To clone the corresponding genes from selected ESTs, cytoplasmic total RNA was isolated from a cultured GCB-derived lymphoma cell line, DHL16, using RNeasy Midi Kit (Qiagen, Valencia, CA). Cytoplasmic total RNA was further treated with DNase I (Promega, Madison, WI), and then mRNA was isolated using the Poly(A) Pure mRNA purification kit (Ambion, Austin, TX).

cDNA was synthesized using SMART RACE cDNA amplification kit (Clontech, Palo Alto, CA) following the manufacturer’s protocol. A universal adaptor, SMART IIA oligonucleotide, hybridized to the three cytosine residues added to the 3' end of the cDNA during reverse transcription (RT) and acted as a template for further extension of the cDNA strand, with incorporation of a universal SMART primer sequence.

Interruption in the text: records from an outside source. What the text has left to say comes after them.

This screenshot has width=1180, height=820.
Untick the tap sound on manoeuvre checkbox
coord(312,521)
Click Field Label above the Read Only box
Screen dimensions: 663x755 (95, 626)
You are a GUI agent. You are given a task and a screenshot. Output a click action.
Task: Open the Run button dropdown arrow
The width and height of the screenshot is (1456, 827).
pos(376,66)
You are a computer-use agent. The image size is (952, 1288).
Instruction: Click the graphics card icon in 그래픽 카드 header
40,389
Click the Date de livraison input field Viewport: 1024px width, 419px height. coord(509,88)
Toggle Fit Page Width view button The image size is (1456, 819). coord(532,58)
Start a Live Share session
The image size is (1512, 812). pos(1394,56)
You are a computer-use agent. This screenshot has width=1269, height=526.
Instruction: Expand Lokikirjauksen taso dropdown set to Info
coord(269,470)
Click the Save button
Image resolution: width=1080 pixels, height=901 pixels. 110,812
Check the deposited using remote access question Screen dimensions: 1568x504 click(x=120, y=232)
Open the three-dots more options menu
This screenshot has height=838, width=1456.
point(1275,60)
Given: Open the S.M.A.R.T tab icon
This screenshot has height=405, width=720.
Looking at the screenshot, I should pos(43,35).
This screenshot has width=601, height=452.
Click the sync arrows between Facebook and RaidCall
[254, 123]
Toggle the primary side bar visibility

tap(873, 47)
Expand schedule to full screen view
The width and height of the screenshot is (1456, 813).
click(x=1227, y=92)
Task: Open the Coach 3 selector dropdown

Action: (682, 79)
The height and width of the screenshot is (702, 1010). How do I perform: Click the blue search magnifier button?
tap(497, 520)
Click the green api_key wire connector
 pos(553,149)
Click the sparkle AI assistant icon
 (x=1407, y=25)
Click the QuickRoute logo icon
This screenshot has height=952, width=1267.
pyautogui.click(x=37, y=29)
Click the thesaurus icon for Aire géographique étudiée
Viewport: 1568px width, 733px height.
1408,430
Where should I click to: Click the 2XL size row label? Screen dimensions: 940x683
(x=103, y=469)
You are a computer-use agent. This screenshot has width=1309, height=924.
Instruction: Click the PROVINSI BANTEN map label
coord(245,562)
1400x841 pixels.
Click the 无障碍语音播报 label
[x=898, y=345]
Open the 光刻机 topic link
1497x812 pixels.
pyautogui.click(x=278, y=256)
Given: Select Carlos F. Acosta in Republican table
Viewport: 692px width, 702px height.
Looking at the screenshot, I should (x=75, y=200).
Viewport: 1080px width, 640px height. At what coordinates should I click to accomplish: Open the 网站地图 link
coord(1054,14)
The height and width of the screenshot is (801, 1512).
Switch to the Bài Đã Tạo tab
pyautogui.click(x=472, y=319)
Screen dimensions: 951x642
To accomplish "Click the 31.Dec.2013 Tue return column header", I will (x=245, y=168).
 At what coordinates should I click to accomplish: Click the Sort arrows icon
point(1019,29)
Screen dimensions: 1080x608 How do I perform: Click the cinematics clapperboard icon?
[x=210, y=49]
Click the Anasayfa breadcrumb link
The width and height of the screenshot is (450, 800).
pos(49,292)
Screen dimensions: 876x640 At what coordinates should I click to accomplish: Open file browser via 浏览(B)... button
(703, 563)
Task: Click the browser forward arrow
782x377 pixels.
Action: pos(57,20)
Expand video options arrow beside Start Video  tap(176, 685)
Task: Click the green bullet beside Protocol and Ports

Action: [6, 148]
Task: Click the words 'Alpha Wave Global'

RACE, Cloning, and Sequencing

5' RACE was performed using the SMART RACE cDNA amplification kit. In this reaction, a universal primer mix containing a long and a short primer was applied (Table 1) . The long primer, combining with the gene-specific primer, amplified the specific template in the initial cycles. With the accumulation of the gene-specific template, the higher concentration short primer acted as a main universal primer for further amplification. Thus, this PCR-suppression effect ensures that the gene-specific cDNA is preferentially amplified with dramatically reduced background.¹⁰

5' RACE was performed for 35 cycles at 94°C for 30 seconds, 62°C for 40 seconds, and 70°C for 5 minutes using a T-Personal thermocycler (Biometra, Horsham, PA). The amplified products were electrophoresed in a 1% agarose gel and the specific bands were purified using the QIAquick gel extraction kit (Qiagen) and cloned into pCR2.1 vector using the TA cloning kit (Invitrogen, Carlsbad, CA). Individual white clones were randomly picked from plates and cultured in 5 ml of Amp+ LB medium, and plasmids were extracted using Qiagen QIAprep Spin Miniprep Kit (Qiagen). DNA sequencing was performed using a Perkin-Elmer Applied Biosystems model 377 DNA sequencer (Perkin-Elmer, Emeryville, CA). The sequencing data were analyzed using the GCG program and BLAST search of the GenBank database.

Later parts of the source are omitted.